(Information)

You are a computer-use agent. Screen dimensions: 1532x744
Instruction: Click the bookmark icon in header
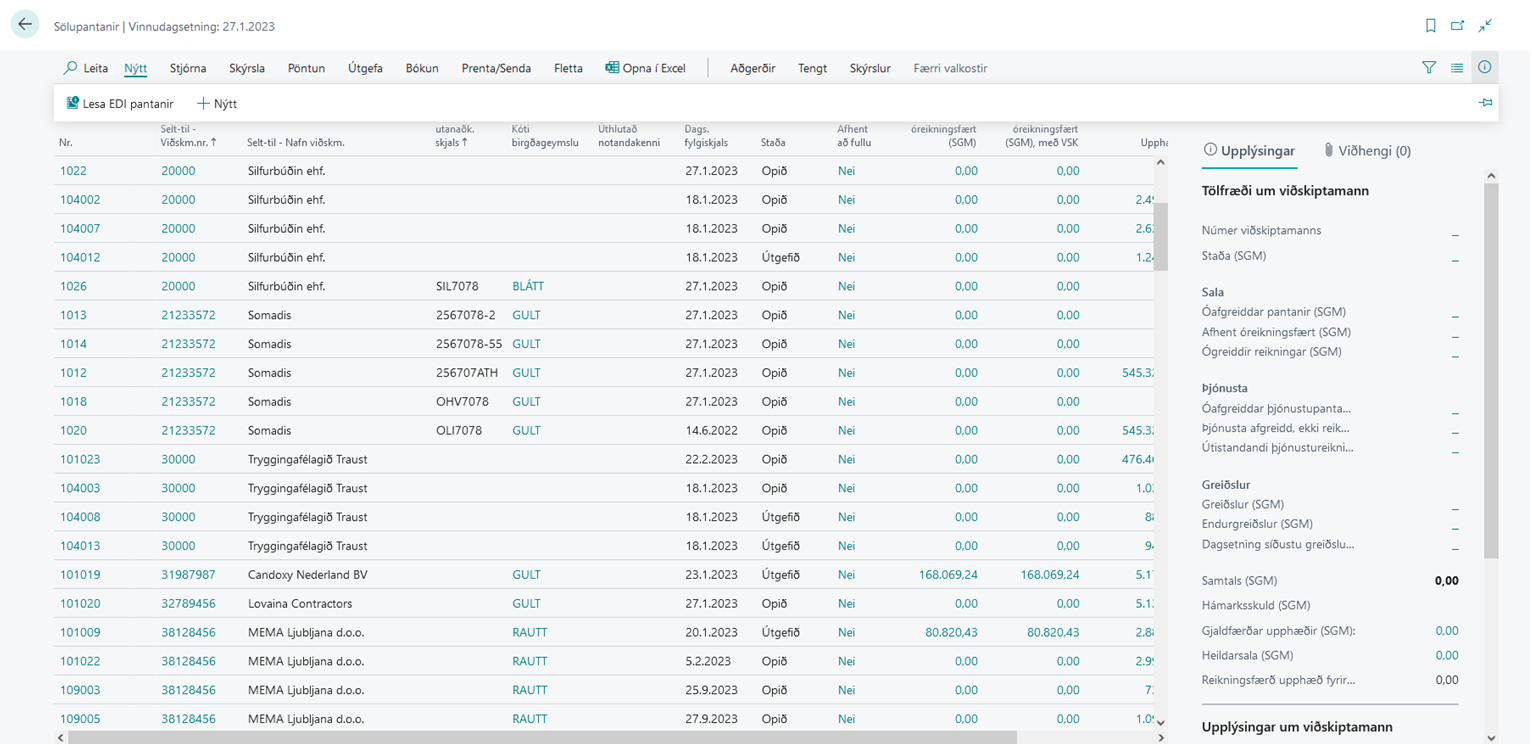click(x=1431, y=26)
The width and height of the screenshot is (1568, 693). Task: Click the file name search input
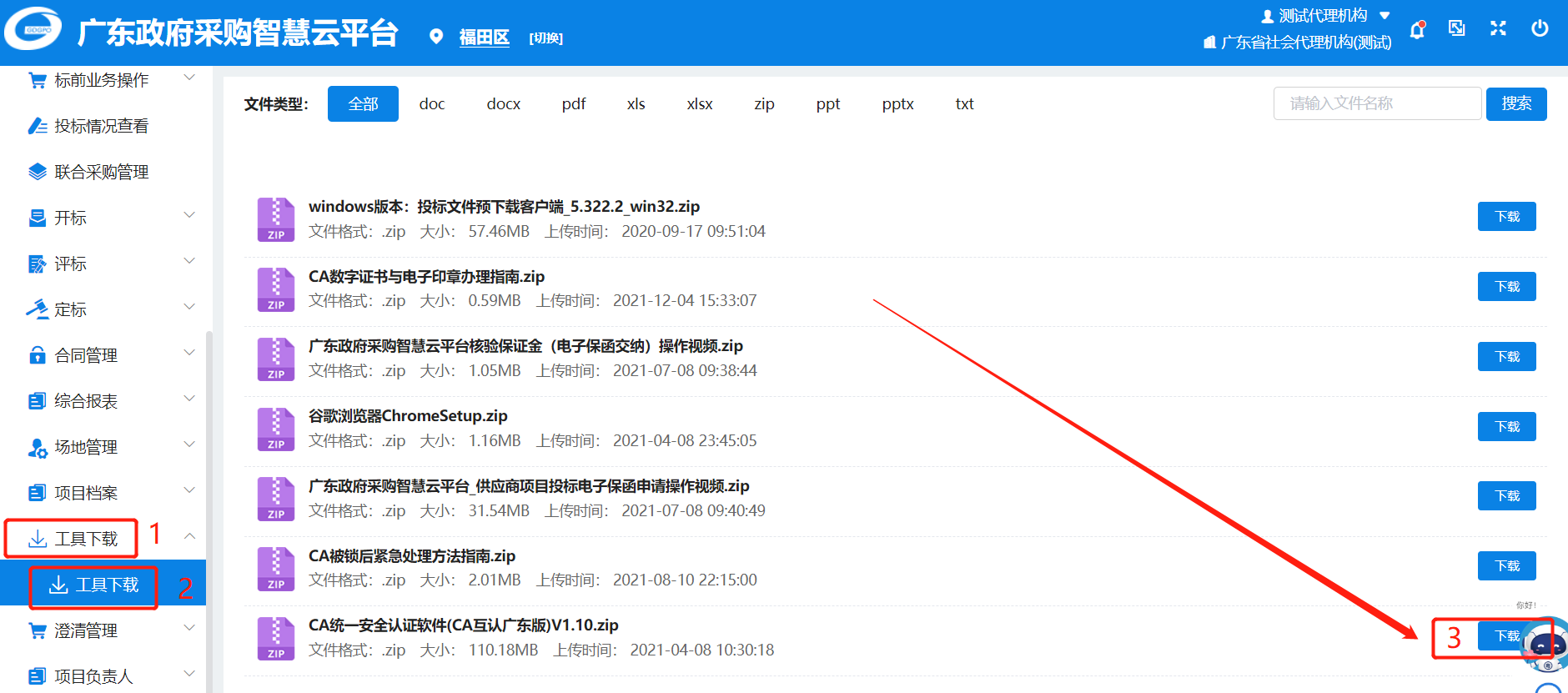pyautogui.click(x=1376, y=104)
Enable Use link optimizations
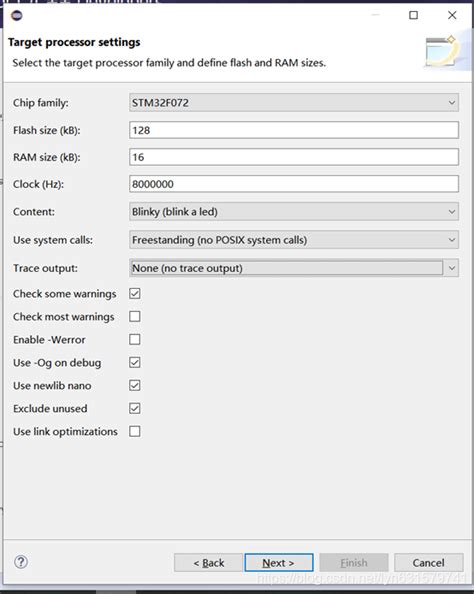 coord(135,431)
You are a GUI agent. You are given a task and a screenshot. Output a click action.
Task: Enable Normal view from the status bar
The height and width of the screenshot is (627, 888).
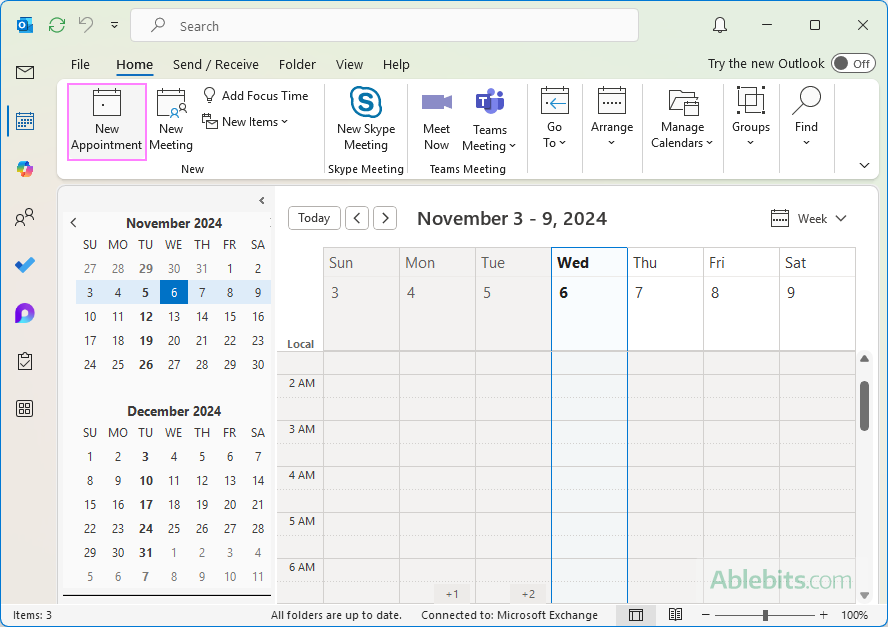[x=636, y=614]
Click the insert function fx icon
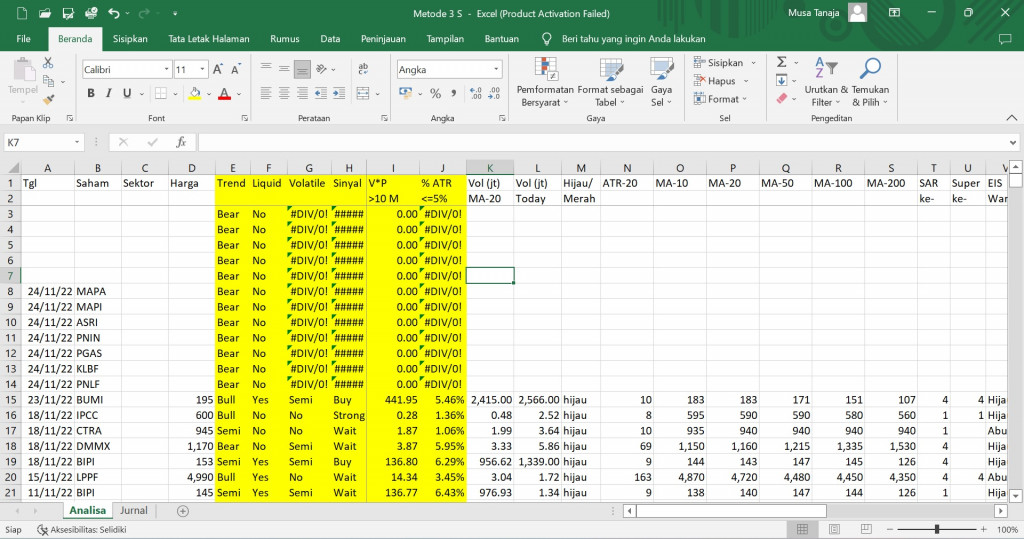The width and height of the screenshot is (1024, 539). (x=181, y=143)
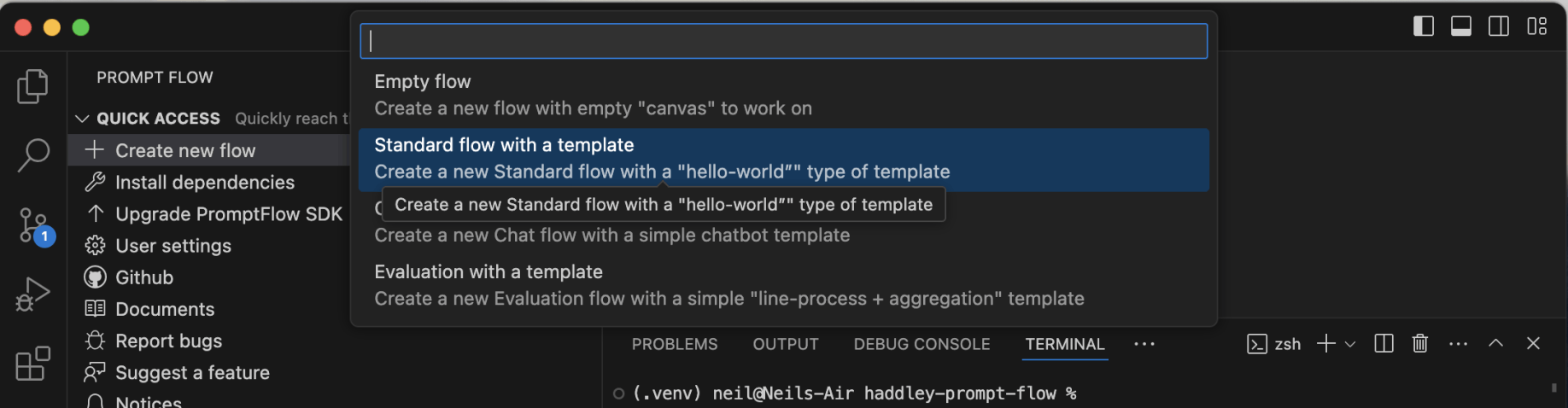
Task: Toggle bottom panel visibility
Action: tap(1461, 26)
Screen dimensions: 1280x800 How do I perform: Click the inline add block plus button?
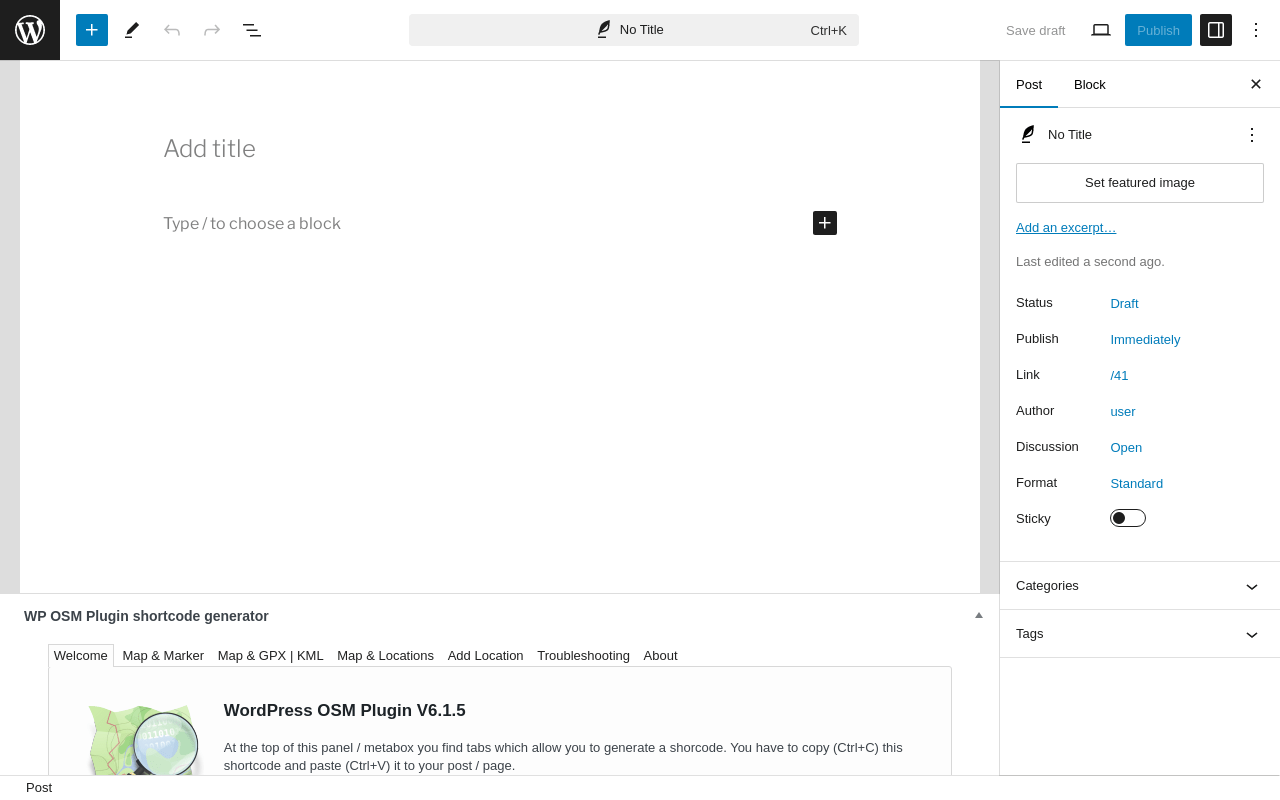pos(825,223)
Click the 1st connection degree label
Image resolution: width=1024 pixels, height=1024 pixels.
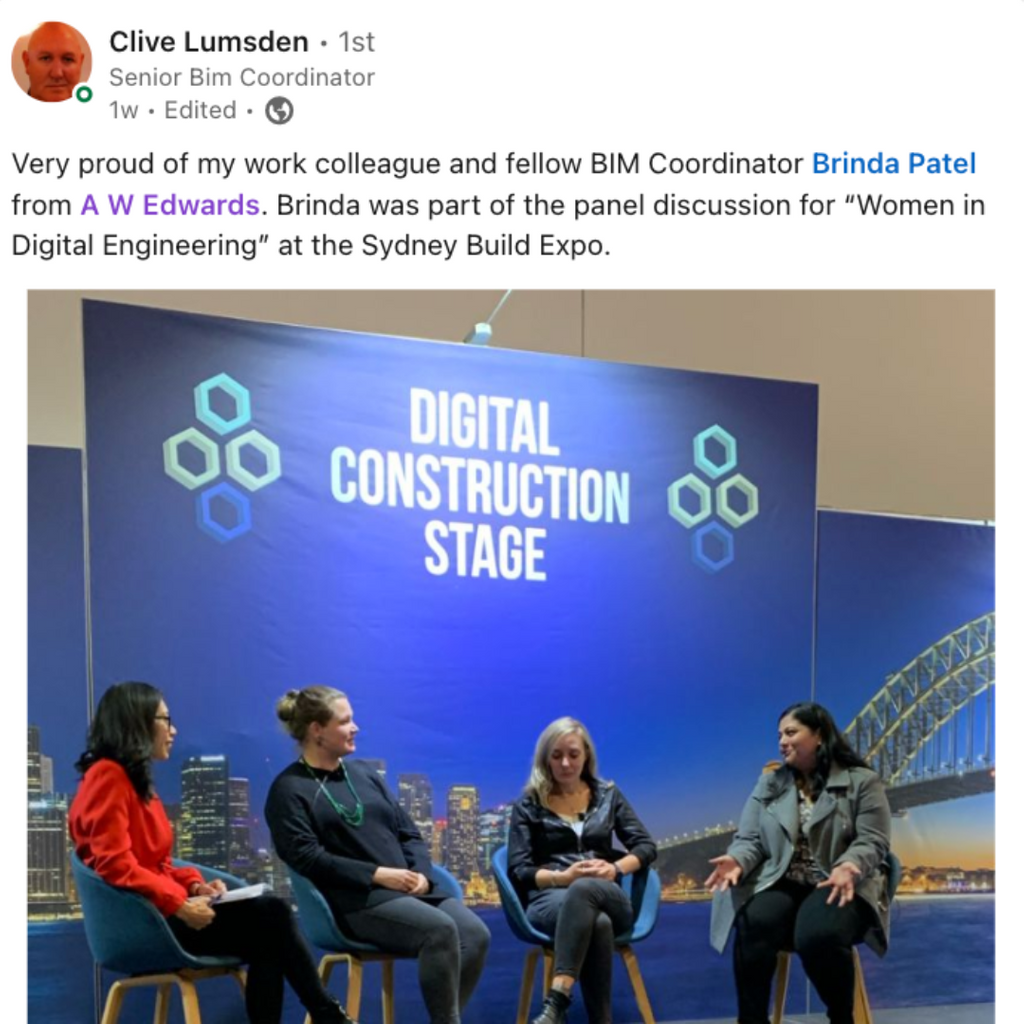pyautogui.click(x=357, y=42)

(End Information)

* _Work required_: Reproduce the listing exactly. Do not include its images.

* _Task solution_:
You are a computer-use agent. Screen dimensions: 1532x744
Instruction: Click the bookmark icon in header
click(x=1431, y=26)
The width and height of the screenshot is (1568, 693). Task: Click the file name search input
pyautogui.click(x=1376, y=104)
Enable Use link optimizations
 coord(135,431)
You are a GUI agent. You are given a task and a screenshot. Output a click action.
Task: Enable Normal view from the status bar
The height and width of the screenshot is (627, 888).
[x=636, y=614]
Click the insert function fx icon
The width and height of the screenshot is (1024, 539). (x=181, y=143)
Task: Toggle bottom panel visibility
Action: tap(1461, 26)
Screen dimensions: 1280x800 How do I perform: Click the inline add block plus button?
pos(825,223)
Click the 1st connection degree label
Image resolution: width=1024 pixels, height=1024 pixels.
pyautogui.click(x=357, y=42)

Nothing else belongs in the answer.